Proudhon was shocked by the violence of the June Days, which he accurately characterized as a ‘civil war’. Though he personally rejected armed insurrection and preached peaceful conciliation, he sympathetically portrayed the insurrectionaries who had been forced to endure so many social and psychological injustices, and argued that ineffective politicians and the forces of reaction were responsible for this tragic ‘explosion of desperation’ (p.336). As he put it in one of his most famous articles, ‘The Malthusians’ (published August 10, 1848), for bourgeois politicians like Adolph Thiers, it was ‘better that four million should die than that privilege should be compromised … They are courageous, they are stoical, these statesmen of the school of Malthus, when it is a matter of sacrificing workers by the millions’ (p.355).

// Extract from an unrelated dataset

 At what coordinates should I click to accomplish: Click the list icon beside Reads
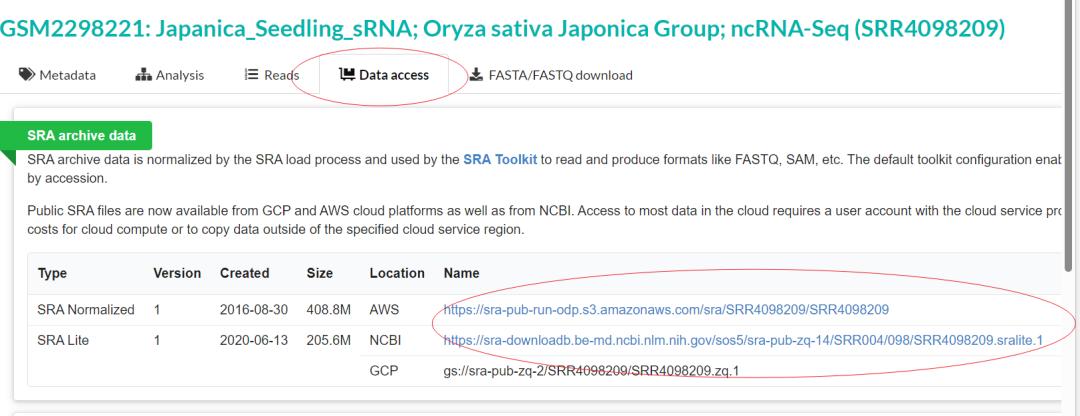pyautogui.click(x=251, y=76)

The primary function of this impressive collection is to make Proudhon’s writings accessible to those who do not read French, and to dismantle the superficial misconceptions that have surrounded Proudhon’s theories. It does this marvellously. Because it clarifies Proudhon’s relationships with contemporaries and charts his reactions to the important events of his era, historians and political theorists will find much of interest. Because Proudhon’s critical analyses seem startlingly appropriate for the disturbing manœuverings of our contemporary financial and political elites, this anthology should also attract attention beyond the boundaries of the academy.

K. Steven Vincent

North Carolina State University

Volume 20 Number 1

ANARCHIST STUDIES

4 replies on “Anarchist Studies Review of Property is Theft!”

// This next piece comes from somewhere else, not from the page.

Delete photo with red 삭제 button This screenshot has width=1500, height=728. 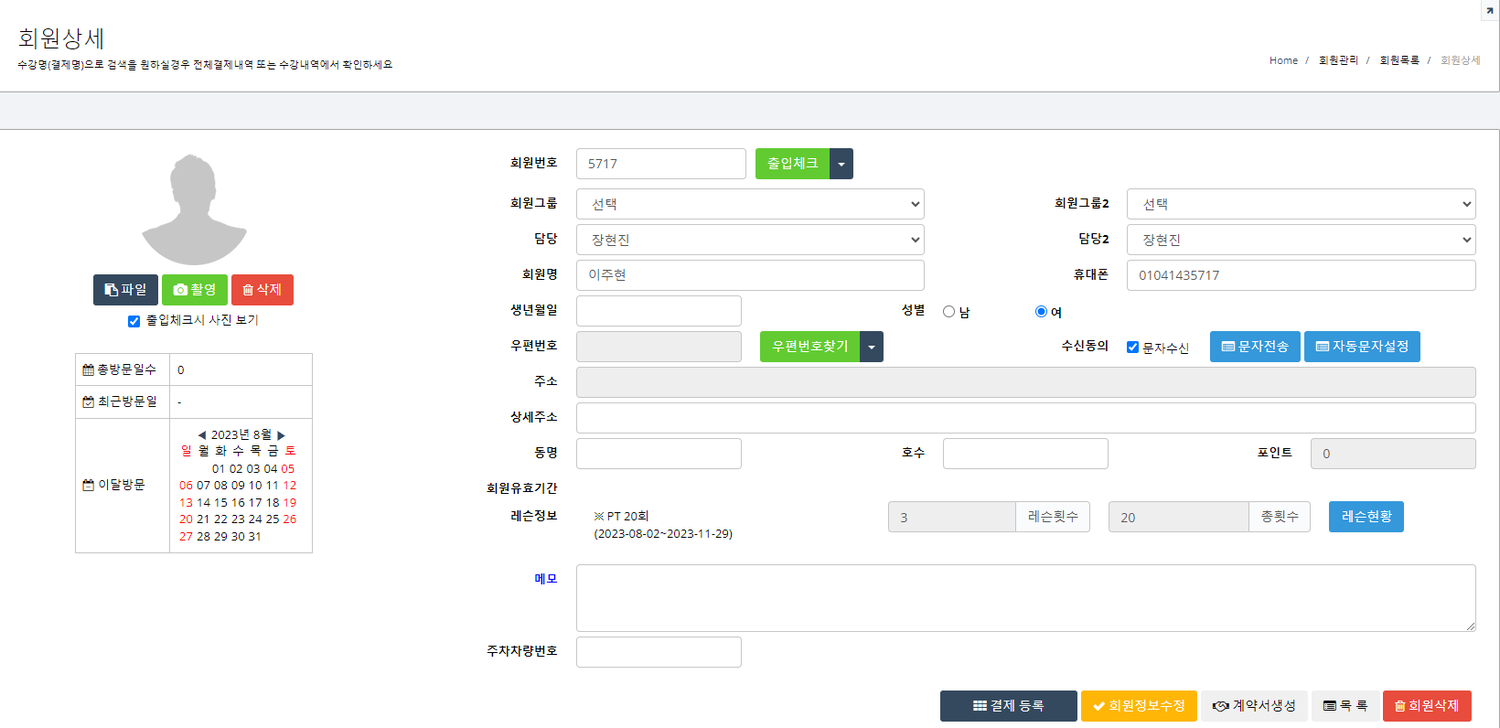coord(262,290)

Iain has done a yeoman’s task
Iain has done a yeoman’s task for Proudhon, whose importance increases exponentially daily. I trust all anarchists will congratulate him for his efforts and reward him as much as possible.

Signed professor rat

PS – Malatesta speaks marvelously for himself; however anything Iain could also do for him would also be much appreciated. Our anarchist timeline is our bedrock.

The book would be nothing

The book would be nothing without the hard work of the translators.

And, yes, the anarchist movement really needs a decent Malatesta anthology — there are plans a foot by AK Press to translate all 10 volumes of his collected works from the Italian. A Selected Works volume would also be done. I would happily volunteer to work on that.

For the time being, there is my Kropotkin anthology and a Bakunin one in the works — for the latter, please have a look here: http://bakuninlibrary.blogspot.co.uk/

The Bakunin anthology is an important task, so if anyone can help please get involved.

 

 

You should check this out
You should check this out about Proudhon and Marx Its about their methods among other things

http://monde-nouveau.net/IMG/pdf/Proudhon_and_German_philosophy.pdf

Social science
It has been argued by the “Poznań School” (in Poland) that Karl Marx utilized idealization in the social sciences (see the works written by Leszek Nowak).[1]
http://en.wikipedia.org/wiki/Idealization

Its ironic that Marx criticised Proudhon for “idealism” and some Marxists praise Marx for this method now called “idealisation”!

I was shocked to hear that
I was shocked to hear that they considered four million should die than that privilege should be compromised, and that seemed very aggressive and cruel to me. How could they ever come to such conclusion? I wished they had cleared it out.